* [SUPPLIED PASSAGE]
::::::::::

Minister of Commerce and Industry
- In office 18 October 1978 – 12 October 1979
- Prime Minister: Ola Ullsten
- Preceded by: Staffan Burenstam Linder
- Succeeded by: Staffan Burenstam Linder

Personal details
- Born: 13 June 1933 (age 92) Stockholm, Sweden
- Party: Liberals

= Hadar Cars =

Swedish politician (born 1933)

Hadar Cars (born 13 June 1933) is a Swedish liberal politician who served as the minister of commerce and industry between 1978 and 1979. He also served in the Swedish Parliament and European Parliament.

==Biography==
Cars was born in Stockholm on 13 June 1933. He headed the Nordic Liberal Student Council. Cars is a member of the Liberals. He was appointed minister of commerce and industry in October 1978 to the cabinet led by Prime Minister Ola Ullsten. Cars replaced Staffan Burenstam Linder in the post. Cars's tenure ended in October 1979, and he was succeeded by Staffan Burenstam Linder as the minister of commerce and industry.

::::::::::

* [DATA EXTRACTS]
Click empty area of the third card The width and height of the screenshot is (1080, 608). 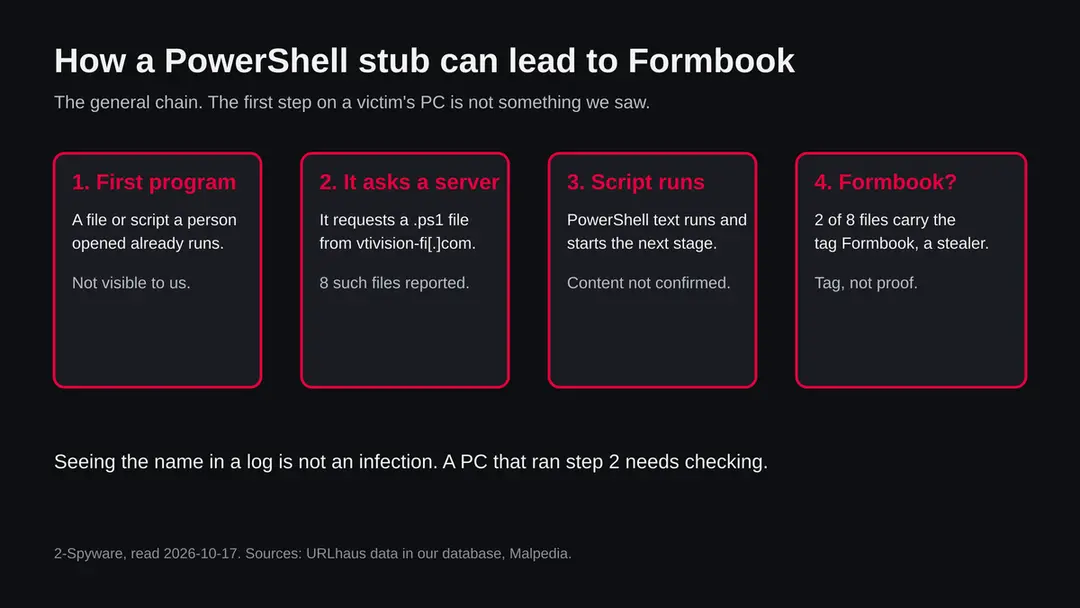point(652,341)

::::::::::

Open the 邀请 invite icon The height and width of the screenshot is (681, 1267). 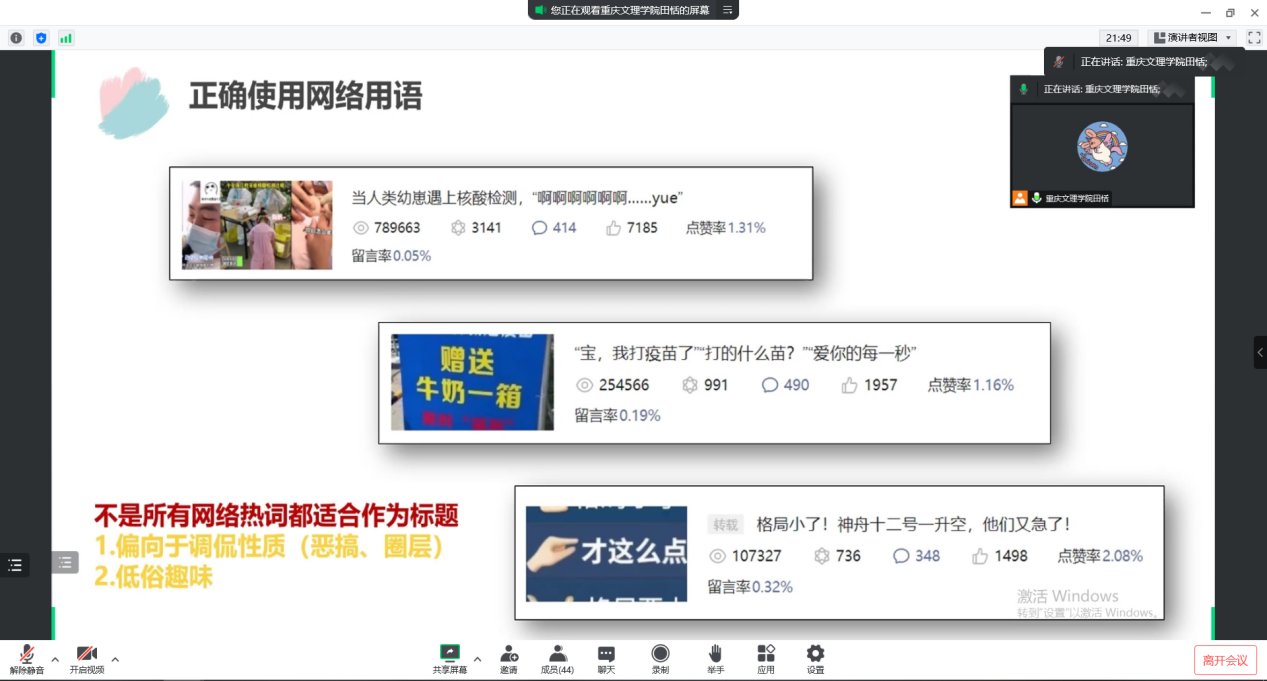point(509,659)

::::::::::

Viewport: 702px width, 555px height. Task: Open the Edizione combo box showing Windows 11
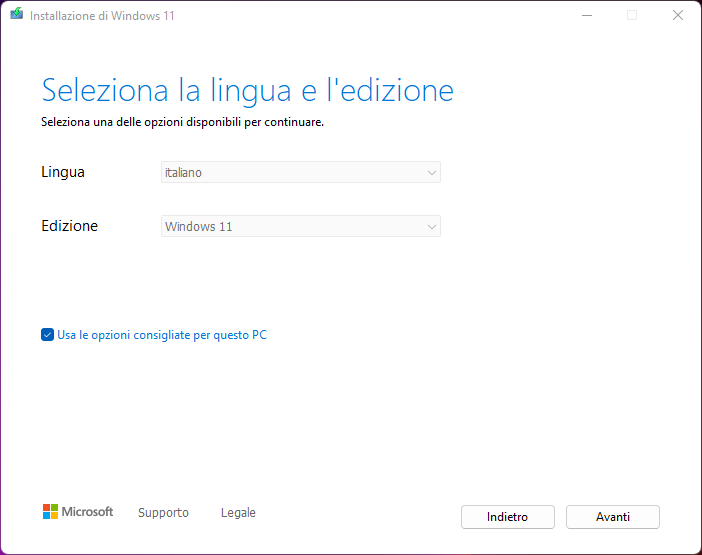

::::::::::

* [ABOUT THIS TASK] Copy from the Hadar Cars biography the text between "Hadar Cars (born" and "commerce and industry.", inclusive.

* [EXERCISE OUTPUT]
Hadar Cars (born 13 June 1933) is a Swedish liberal politician who served as the minister of commerce and industry between 1978 and 1979. He also served in the Swedish Parliament and European Parliament.

==Biography==
Cars was born in Stockholm on 13 June 1933. He headed the Nordic Liberal Student Council. Cars is a member of the Liberals. He was appointed minister of commerce and industry in October 1978 to the cabinet led by Prime Minister Ola Ullsten. Cars replaced Staffan Burenstam Linder in the post. Cars's tenure ended in October 1979, and he was succeeded by Staffan Burenstam Linder as the minister of commerce and industry.